### Extracted text
>>>

FIELD MEASUREMENTS OF METHANE EMISSIONS

 IV. Field Measurements of Methane Emissions

With the ongoing push to reduce greenhouse gas emissions, researchers and the solid waste industry are spending time and money developing methods to measure landfill methane emissions—not only to be able to quantify landfills’ contributions to greenhouse gases, but to have a way to assess whether technologies and processes for emission reduction are working, and to quantify progress. We have been at the forefront of a considerable amount of the research and resulting innovations. Some methods we have researched that have been extensively used over time are:

· Flux chambers, which measure gas from point sources

· Vertical radial plume mapping (VRPM), which measures area sources, 

· Tracer gas correlation, which measures whole-landfill emissions

· Ambient air landfill surface measurements using a gas detector, which estimates area sources and or whole-landfill emissions.

FSU Tracer Gas Correlation Capabilities: Accurate Determinations of Methane Emissions. 

It is of course important to accurately determine methane concentrations with probes and sensors. However accurate assessment of methane flux from a surface to the atmosphere is a more difficult parameter to evaluate. Constraining the accuracy of models and default values for fugitive methane emissions and landfill cover methane oxidation is becoming increasingly important as the focus of reporting narrows down the facility level. Often regulatory and voluntary schemes, of methane abatement estimate facility emissions on the basis of modeled gas generation and assumptions about gas collection efficiency and methane oxidation. In situ field measurements of methane emission and oxidation (with the stable isotope approach) serve to determine the accuracy of these approaches. We recommend the acetylene tracer gas correlation (TGC) method of determining emissions using a cavity ring-down spectroscope (CRDS) as described by Foster-Wittig, et al. (2015) and originally by Galle et al. (2001)

<<<

### Instructions to follow
Answer these from the methane emissions text:
1. Which method on the bulleted list measures whole-landfill emissions?
2. Which gas does the recommended tracer gas correlation method use?
3. What instrument does that recommended method use?

### Data entries
>>>

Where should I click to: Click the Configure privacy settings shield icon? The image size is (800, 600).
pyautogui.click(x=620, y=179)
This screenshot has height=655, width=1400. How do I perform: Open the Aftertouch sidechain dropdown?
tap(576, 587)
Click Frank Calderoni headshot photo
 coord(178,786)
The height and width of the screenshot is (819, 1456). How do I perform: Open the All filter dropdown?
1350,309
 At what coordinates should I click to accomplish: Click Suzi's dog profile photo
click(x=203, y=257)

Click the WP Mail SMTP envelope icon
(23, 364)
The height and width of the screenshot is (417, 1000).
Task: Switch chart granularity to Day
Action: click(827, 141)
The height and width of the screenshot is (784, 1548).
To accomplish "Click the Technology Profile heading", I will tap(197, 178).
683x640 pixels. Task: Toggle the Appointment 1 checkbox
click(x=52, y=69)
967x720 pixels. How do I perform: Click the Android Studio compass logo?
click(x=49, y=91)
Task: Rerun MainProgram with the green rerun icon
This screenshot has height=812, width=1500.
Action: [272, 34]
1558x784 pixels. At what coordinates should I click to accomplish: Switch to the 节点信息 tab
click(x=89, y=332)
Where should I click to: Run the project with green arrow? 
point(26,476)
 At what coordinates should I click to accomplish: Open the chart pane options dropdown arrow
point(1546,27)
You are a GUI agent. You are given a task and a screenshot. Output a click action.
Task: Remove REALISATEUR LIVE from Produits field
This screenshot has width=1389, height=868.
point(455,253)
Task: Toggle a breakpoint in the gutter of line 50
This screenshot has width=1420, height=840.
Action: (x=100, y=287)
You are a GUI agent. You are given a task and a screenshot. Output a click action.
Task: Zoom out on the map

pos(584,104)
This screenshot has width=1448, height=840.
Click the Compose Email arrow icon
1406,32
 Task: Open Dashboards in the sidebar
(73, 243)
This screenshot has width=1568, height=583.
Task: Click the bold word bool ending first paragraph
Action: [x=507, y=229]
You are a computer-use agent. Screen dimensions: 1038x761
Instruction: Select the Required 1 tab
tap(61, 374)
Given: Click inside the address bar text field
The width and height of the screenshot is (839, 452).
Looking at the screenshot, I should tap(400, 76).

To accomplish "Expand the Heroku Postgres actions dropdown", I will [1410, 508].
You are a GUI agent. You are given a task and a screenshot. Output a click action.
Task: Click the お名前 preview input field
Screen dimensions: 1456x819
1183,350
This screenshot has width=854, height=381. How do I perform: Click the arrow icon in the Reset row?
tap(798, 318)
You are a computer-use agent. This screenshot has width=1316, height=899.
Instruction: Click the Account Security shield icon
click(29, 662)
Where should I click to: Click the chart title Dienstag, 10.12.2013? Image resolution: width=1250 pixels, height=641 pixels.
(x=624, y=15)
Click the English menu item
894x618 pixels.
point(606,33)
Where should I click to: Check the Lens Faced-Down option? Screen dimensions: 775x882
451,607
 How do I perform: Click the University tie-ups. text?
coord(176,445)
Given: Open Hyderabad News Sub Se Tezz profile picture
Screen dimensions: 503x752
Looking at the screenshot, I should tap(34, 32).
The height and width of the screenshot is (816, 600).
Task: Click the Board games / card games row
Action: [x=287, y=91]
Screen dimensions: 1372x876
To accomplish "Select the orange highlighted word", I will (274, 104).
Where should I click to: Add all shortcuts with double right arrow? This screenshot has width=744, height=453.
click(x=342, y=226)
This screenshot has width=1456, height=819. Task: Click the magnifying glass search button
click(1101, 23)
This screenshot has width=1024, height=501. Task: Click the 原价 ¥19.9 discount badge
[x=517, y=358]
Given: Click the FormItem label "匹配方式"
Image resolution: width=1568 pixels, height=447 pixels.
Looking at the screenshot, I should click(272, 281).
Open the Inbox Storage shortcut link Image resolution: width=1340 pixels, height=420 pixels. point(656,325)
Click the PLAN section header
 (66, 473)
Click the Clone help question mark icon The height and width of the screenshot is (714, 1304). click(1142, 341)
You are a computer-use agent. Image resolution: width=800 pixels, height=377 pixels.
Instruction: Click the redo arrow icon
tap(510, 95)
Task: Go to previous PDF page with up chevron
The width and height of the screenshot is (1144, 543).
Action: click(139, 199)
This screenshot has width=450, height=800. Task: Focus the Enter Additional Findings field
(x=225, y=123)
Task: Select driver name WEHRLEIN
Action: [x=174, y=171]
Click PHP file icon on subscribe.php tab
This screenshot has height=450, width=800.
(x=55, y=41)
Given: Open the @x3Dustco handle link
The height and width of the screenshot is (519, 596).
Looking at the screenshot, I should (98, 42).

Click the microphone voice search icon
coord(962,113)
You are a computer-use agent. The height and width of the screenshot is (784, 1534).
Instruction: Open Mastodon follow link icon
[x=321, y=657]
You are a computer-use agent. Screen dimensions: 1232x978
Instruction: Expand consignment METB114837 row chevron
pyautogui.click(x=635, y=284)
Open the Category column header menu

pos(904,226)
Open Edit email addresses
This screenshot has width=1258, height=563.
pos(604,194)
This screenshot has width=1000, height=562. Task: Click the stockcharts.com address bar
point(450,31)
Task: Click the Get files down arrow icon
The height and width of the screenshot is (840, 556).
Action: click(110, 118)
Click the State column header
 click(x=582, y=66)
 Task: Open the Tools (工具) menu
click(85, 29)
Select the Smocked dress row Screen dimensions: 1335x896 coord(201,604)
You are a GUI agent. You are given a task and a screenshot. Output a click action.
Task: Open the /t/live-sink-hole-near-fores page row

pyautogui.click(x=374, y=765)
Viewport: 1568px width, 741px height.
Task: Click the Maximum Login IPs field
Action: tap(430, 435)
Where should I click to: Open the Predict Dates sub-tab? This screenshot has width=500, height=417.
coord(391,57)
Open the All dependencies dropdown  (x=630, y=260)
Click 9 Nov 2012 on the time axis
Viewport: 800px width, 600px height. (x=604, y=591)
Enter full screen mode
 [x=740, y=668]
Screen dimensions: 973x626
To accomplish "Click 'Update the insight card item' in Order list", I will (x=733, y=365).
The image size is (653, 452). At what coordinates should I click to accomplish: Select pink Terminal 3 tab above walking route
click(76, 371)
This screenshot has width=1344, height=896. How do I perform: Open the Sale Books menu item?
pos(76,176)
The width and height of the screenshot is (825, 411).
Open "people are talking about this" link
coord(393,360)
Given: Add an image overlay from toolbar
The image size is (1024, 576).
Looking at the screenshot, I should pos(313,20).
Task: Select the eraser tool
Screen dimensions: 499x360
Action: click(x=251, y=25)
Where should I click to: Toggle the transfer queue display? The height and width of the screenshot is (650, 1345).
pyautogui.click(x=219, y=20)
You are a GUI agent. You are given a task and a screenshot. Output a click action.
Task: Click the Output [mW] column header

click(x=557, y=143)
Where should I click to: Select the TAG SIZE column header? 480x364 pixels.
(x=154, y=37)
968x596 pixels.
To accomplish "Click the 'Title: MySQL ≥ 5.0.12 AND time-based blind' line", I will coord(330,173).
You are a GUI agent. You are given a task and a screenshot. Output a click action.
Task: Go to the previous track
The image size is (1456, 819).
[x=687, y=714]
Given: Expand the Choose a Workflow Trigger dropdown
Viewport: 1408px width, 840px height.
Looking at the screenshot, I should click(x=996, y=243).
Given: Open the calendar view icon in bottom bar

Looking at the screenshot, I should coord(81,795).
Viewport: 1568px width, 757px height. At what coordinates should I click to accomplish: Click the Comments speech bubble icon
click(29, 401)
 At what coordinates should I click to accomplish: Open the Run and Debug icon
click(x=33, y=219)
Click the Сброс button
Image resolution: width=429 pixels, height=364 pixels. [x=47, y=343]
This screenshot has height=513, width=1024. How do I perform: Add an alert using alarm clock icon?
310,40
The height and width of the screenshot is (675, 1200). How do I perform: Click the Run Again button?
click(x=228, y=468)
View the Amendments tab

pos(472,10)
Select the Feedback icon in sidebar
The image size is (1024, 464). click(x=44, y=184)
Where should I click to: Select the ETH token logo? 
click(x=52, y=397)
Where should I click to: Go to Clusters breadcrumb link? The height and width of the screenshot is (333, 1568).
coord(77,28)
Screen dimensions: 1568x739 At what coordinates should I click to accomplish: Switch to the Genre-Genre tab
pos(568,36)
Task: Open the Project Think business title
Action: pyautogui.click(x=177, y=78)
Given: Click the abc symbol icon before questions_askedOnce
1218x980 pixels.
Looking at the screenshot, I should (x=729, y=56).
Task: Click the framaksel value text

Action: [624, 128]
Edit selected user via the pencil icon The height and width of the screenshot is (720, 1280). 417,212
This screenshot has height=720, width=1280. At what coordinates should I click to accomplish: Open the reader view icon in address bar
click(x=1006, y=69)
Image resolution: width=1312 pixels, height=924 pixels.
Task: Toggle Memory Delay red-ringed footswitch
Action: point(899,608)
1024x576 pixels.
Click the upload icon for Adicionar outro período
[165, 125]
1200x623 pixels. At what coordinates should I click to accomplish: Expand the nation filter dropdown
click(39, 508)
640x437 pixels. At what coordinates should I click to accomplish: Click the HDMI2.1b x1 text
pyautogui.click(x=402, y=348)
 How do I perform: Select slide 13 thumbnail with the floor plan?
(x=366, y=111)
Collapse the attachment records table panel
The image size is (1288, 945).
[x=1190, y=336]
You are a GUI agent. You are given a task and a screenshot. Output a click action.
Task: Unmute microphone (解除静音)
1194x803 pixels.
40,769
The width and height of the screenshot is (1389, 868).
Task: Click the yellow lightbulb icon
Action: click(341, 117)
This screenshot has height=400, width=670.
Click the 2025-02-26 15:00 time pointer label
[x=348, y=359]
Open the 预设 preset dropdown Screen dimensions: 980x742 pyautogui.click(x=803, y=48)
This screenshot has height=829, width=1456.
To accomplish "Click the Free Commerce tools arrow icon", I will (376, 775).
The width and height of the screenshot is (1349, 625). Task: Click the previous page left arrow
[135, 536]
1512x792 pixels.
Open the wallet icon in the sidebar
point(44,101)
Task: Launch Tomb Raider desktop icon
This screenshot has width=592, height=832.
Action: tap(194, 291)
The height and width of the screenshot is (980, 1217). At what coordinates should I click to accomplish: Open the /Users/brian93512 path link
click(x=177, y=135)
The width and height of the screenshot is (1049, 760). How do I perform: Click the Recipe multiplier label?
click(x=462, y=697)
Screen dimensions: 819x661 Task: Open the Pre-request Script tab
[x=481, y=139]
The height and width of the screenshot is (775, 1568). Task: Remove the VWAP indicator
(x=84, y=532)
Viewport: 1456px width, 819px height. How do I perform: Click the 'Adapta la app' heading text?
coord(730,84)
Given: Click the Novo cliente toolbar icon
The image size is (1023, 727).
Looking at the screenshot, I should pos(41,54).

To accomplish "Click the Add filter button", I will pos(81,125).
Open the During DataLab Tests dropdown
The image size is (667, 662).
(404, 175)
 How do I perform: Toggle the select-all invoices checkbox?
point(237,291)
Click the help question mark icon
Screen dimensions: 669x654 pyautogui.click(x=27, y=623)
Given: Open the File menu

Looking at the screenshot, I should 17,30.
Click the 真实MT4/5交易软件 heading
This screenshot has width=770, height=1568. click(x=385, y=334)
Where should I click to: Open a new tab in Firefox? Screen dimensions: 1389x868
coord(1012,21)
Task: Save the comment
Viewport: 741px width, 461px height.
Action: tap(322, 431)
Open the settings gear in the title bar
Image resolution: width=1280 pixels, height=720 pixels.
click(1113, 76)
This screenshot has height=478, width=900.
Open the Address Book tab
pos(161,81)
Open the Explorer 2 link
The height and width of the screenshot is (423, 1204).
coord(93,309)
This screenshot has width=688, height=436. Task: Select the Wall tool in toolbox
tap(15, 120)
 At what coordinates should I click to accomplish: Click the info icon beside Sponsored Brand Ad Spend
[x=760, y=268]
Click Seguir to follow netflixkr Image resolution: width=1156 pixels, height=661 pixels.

<<<

### The response
1. Tracer gas correlation
2. Acetylene
3. A cavity ring-down spectroscope (CRDS)